Microsoft’s Azure OpenAI Service offers ChatGPT for business

General availability of Azure OpenAI Service expands access to AI models like GPT-3.5 and DALL•E 2, with the added benefit of enterprise-grade capabilities

Microsoft has announced the general availability of Azure OpenAI Service, which allows businesses to access advanced AI models and create cutting-edge applications. The move is part of Microsoft's continued commitment to making AI easier to use and its ongoing partnership with OpenAI.

With the Azure OpenAI Service now available, businesses can apply for access to some of the world's most advanced AI models, including GPT-3.5, Codex, and DALL•E 2. The service is also backed by the enterprise-grade capabilities and AI-optimized infrastructure of Microsoft Azure.

Additionally, customers will soon be able to access ChatGPT, a fine-tuned version of GPT-3.5 that has been trained and runs inference on Azure AI infrastructure through Azure OpenAI Service.

Large language models are becoming increasingly important for people looking to innovate, apply AI to solve big problems and imagine what's possible.

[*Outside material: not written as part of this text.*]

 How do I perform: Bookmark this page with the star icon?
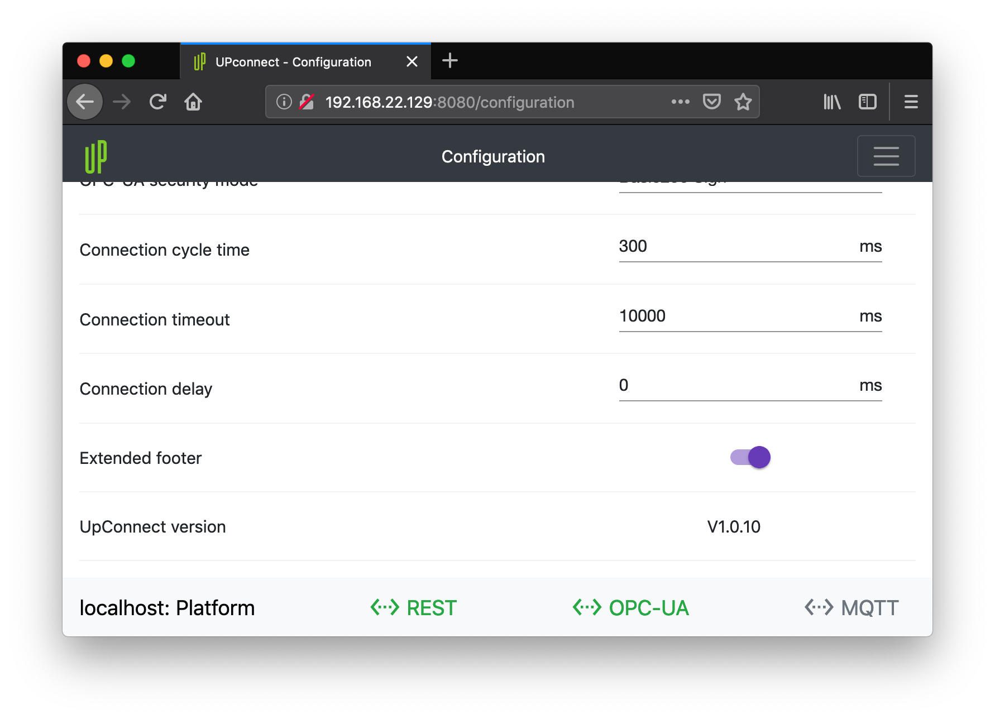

With Azure OpenAI Service, more businesses can use these powerful tools to create new and exciting applications.

“We debuted Azure OpenAI Service in November 2021 to enable customers to tap into the power of large-scale generative AI models,” says Eric Boyd, Microsoft Corporate Vice President, AI Platform. “Since then, one of the most exciting things we’ve seen is the breadth of use cases Azure OpenAI Service has enabled our customers — from generating content that helps better match shoppers with the right purchases to summarising customer service tickets, freeing up time for employees to focus on more critical tasks.”

Azure OpenAI Service helps with data insights

A range of companies are already using Azure OpenAI Service to help with customer support, customisation, and gaining insights from data using search, data extraction, and classification.

“Azure OpenAI Service has the potential to enhance our content production in several ways, including summarisation and translation, selection of topics, AI tagging, content extraction, and style guide rule application,” says Jason McCartney, Vice President of Engineering at Al Jazeera. “We are excited to see this service go to general availability so it can help us further contextualise our reporting by conveying the opinion and the other opinion.”

And Brett Weaver, Partner, Tax ESG Leader at KPMG, says: “Companies are moving to make their total tax contributions publicly available,” says “With much of these tax payments buried in IT systems outside of finance, massive data volumes, and incomplete data attributes, Azure OpenAI Service finds the data relationships to predict tax payments and tax type — making it much easier to validate accuracy and categorise payments by country and tax type.”